Mark Wilson writes: Google has issued an apology after the automatic tagging feature of its Photos apps labeled a black couple as "gorillas". This is not the first time an algorithm has been found to have caused racial upset. Earlier in the year Flickr came under fire after its system tagged images of concentration camps as sports venues and black people as apes. The company was criticized on social networks after a New York software developer questioned the efficacy of Google's algorithm. Accused of racism, Google said that it was "appalled" by what had happened, branding it as "100% not OK".

2 of 352 comments (clear)

  1. Re:that's right by magarity · · Score: 5, Informative

    "Ape" is a general language term that can be used by different people to specify quite different groups of creatures; it's more correct to say we're all hominids.

  2. Re:alogrithms aren't racist by ScentCone · · Score: 5, Informative

    It isn't a racist outcome.
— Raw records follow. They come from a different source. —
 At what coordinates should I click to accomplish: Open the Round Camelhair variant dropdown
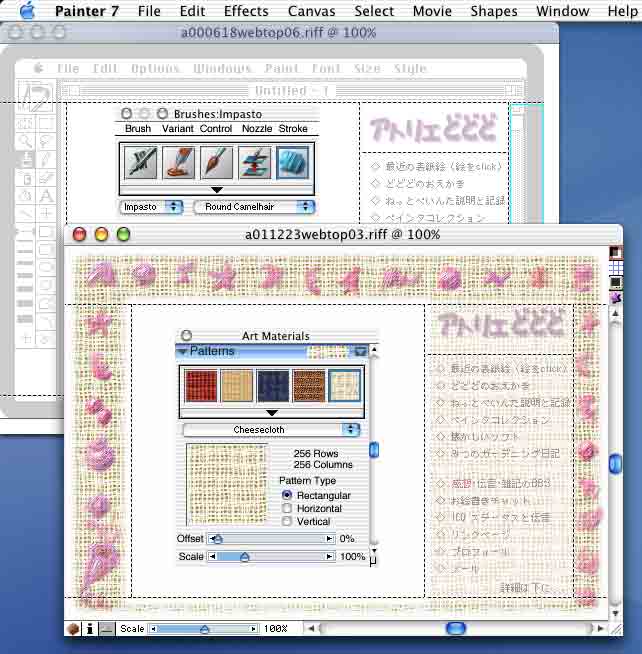(254, 207)
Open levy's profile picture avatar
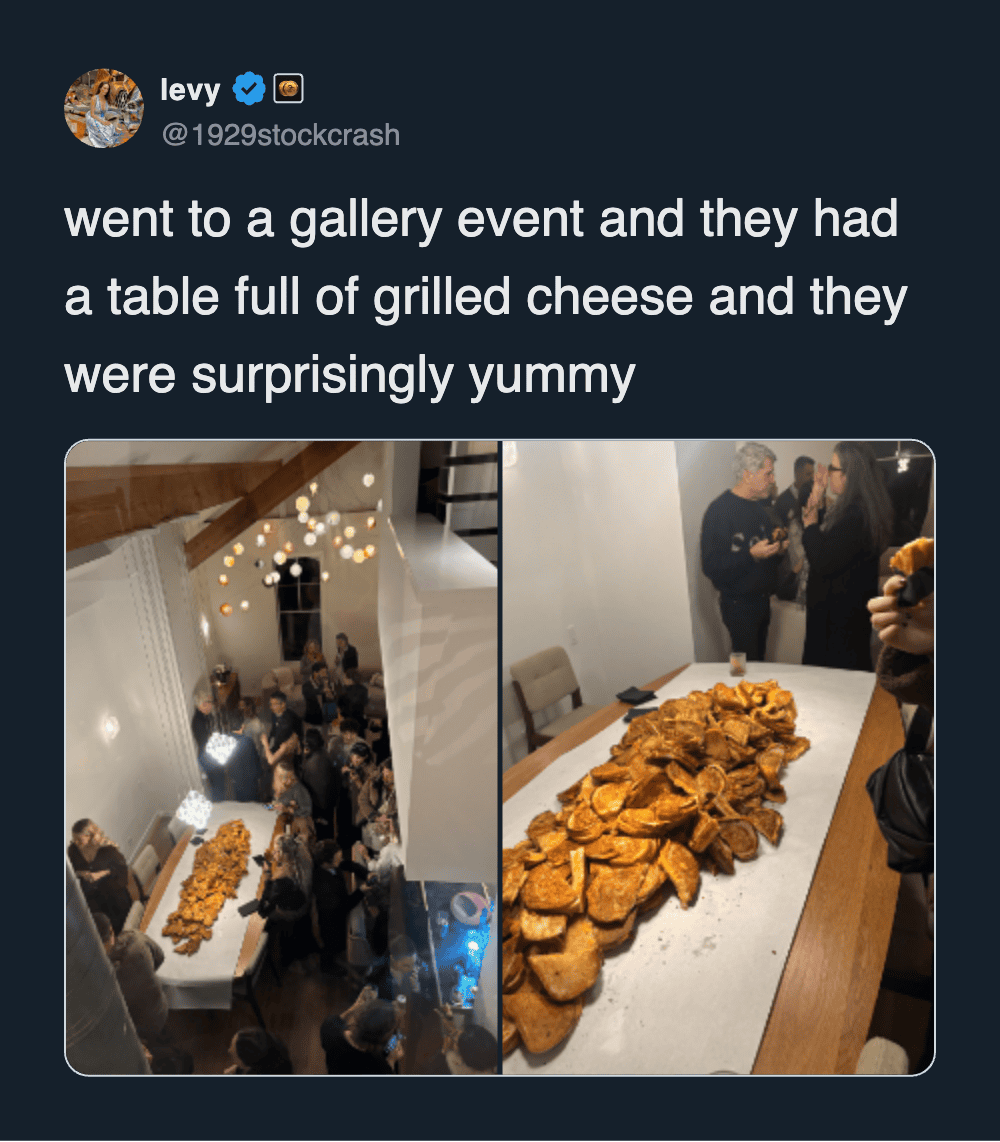The height and width of the screenshot is (1142, 1000). (x=103, y=109)
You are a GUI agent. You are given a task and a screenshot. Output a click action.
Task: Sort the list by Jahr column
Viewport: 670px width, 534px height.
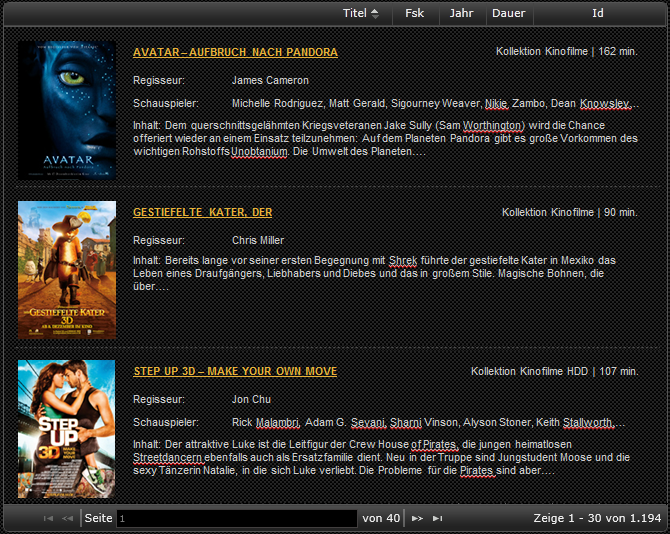(461, 13)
It is the outcome of a flawed algorithm.

    You're not paying attention. These days, outcomes that have nothing to do with intention, purpose, or simple transparent standards, but which happen to lean statistically towards results not in perfect balance with skin color as a function of population (though, only in one direction) ... the process must be considered racist. The whole "disparate impact" line of thinking is based on this. If you apply a standard (say, physical strength or attention to detail or quick problem solving, whatever) to people applying to work as, say, firefighters ... if (REGARDLESS of the mix of people who apply) you get more white people getting the jobs, then the standards must surely be racist, even if nobody can point to a single feature of those standards that can be identified as such. Outcomes now retro-actively re-invent the character of whoever sets a standard, and finds them to be a racist. Never mind that holding some particular group, based on their skin color, to some LOWER standard is actually racist, and incredibly condescending. But too bad: outcomes dictate racist-ness now, not policies, actions, purpose, motivation, or objective standards.

    So, yeah. The algorithm, without having a single "racist" feature to it, can still be considered racist. Because that pleases the Big SJW industry.

    It's the same thinking that says black people aren't smart enough to get a free photo ID from their state, and so laws requiring people to prove who they are when they're casting votes for the people who will govern all of us are, of course, labeled as racist by SJW's sitting in their Outrage Seminar meetings. It's hard to believe things have come that far, but they have.